Badal, J.; Canas, J.; Corchete, V.; Pujades, L.G.; Serón, F. Geophysical journal international Vol. 103, num. 1, p. 135-146 DOI: 10.1111/j.1365-246X.1990.tb01758.x Data de publicació: 1990-01 Article en revista
Coda wave analysis is used to obtain frequency-dependent coda-Q values for different seismic zones of the Iberian area. Seventeen source regions around the Geophysical Observatory of Toledo and some four seismic events per region have been considered in this study. We have used an iterative Fourier analysis technique to see the variation of the frequency along the coda, also taking into account the instrument response.
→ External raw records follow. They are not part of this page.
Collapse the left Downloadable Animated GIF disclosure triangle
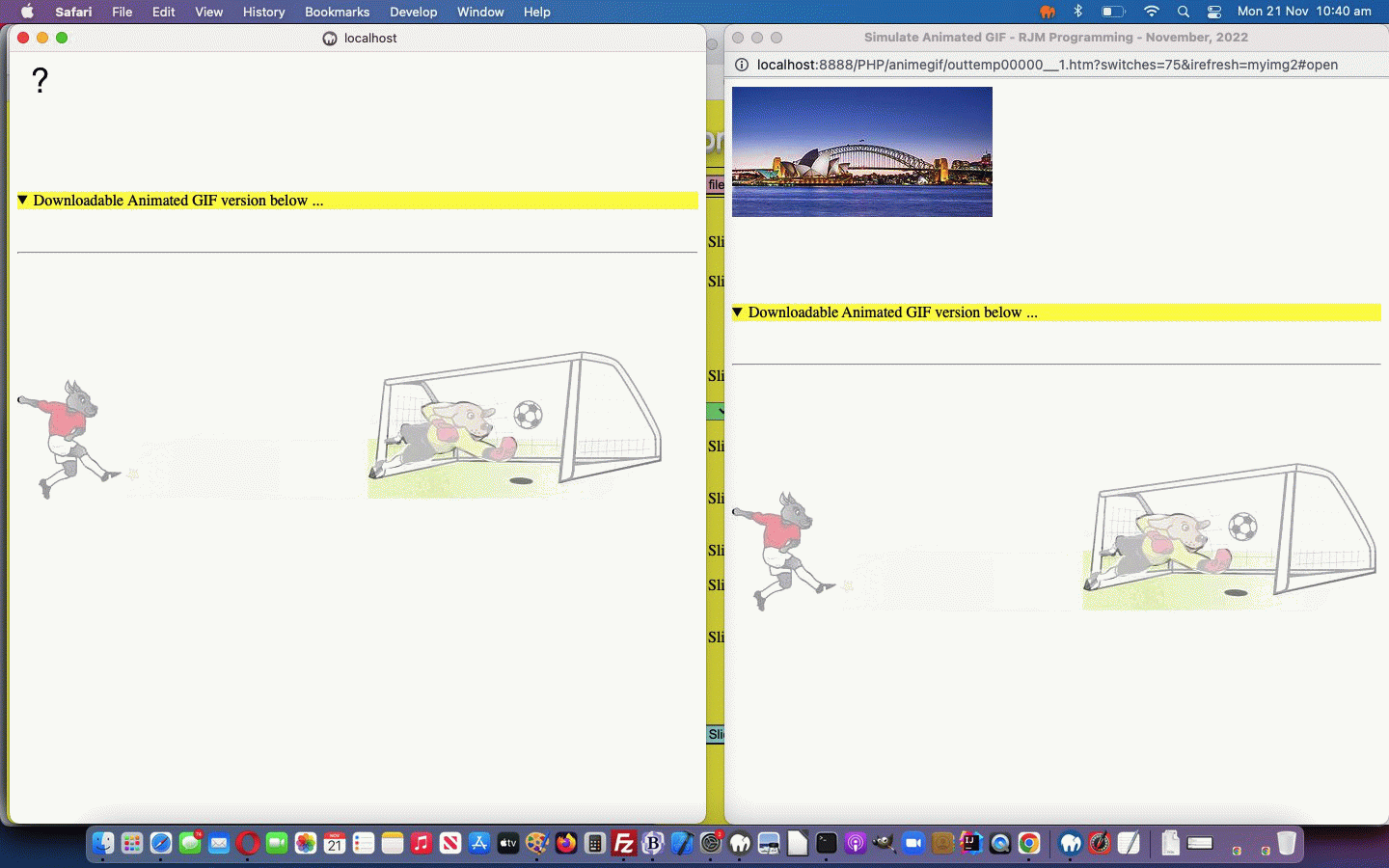This screenshot has width=1389, height=868. point(22,200)
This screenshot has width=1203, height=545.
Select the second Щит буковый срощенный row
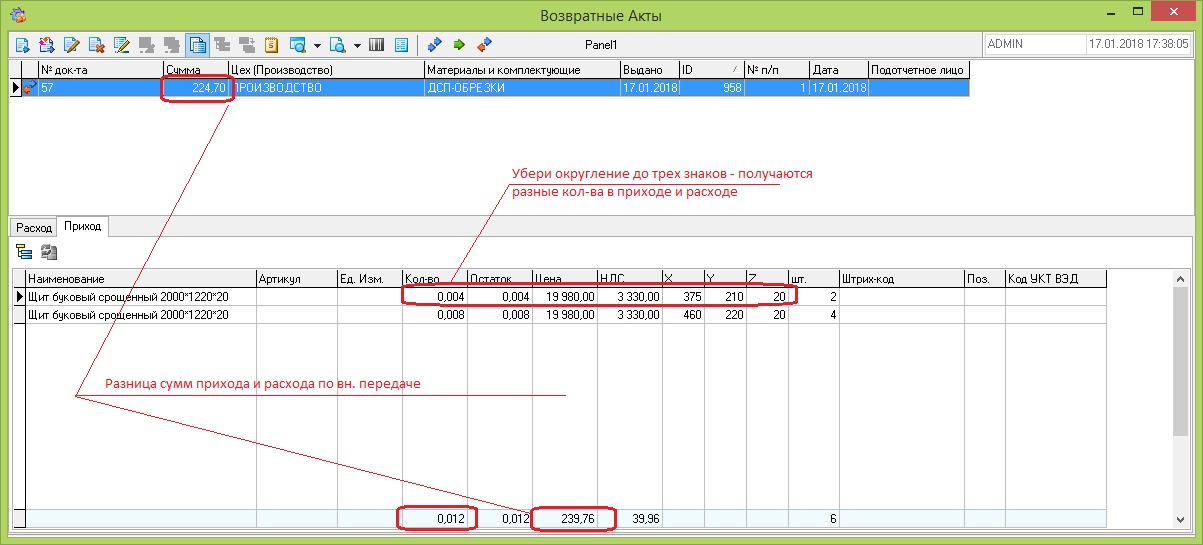click(130, 314)
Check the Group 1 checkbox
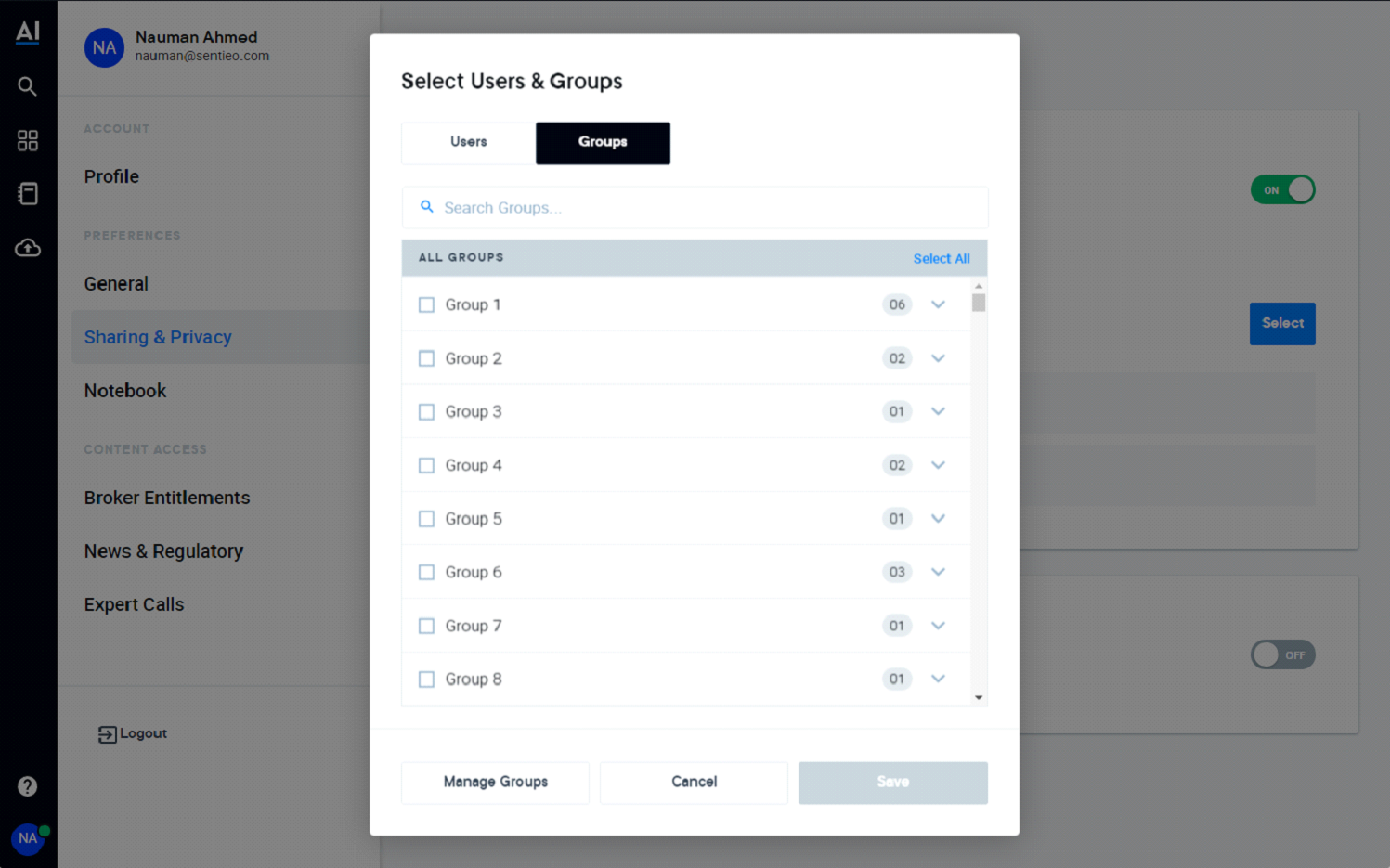The image size is (1390, 868). [x=426, y=304]

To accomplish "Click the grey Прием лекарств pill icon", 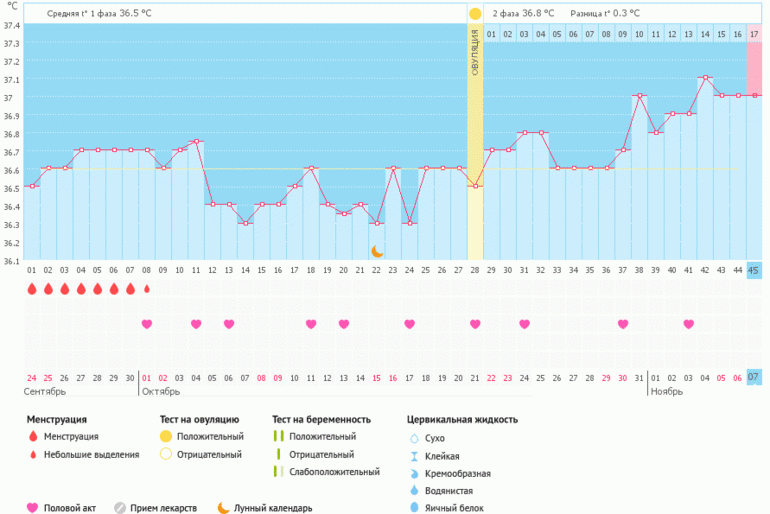I will [120, 507].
We have applied a suitable criterion to select the predominant frequency every 5 s along the coda. The variation of the frequency with time for each region is averaged with a second-degree polynomial, which is compared to master curves obtained directly from the response of the seismograph system, in order to determine the elastic quality factor Q. It has been observed that the frequency-time curves thus obtained are better explained if Q is considered as an exponential function of the peak frequency. The main result of this work is a set of 1 Hz Q values with a clear indication that frequency dependence of Q exists, although the bandwidth from which our conclusions are reached is only 0.5–1 Hz. The coda-Q values obtained for the tectonically most stable areas (north Spain) appear somewhat higher, Q > 300, than those corresponding to the seismic active zones (south Spain), Q < 250. Thus, a clear relationship is established between Q values and the two major tectonic provinces in Iberia. These results may be helpful for seismic risk and earthquake engineering purposes.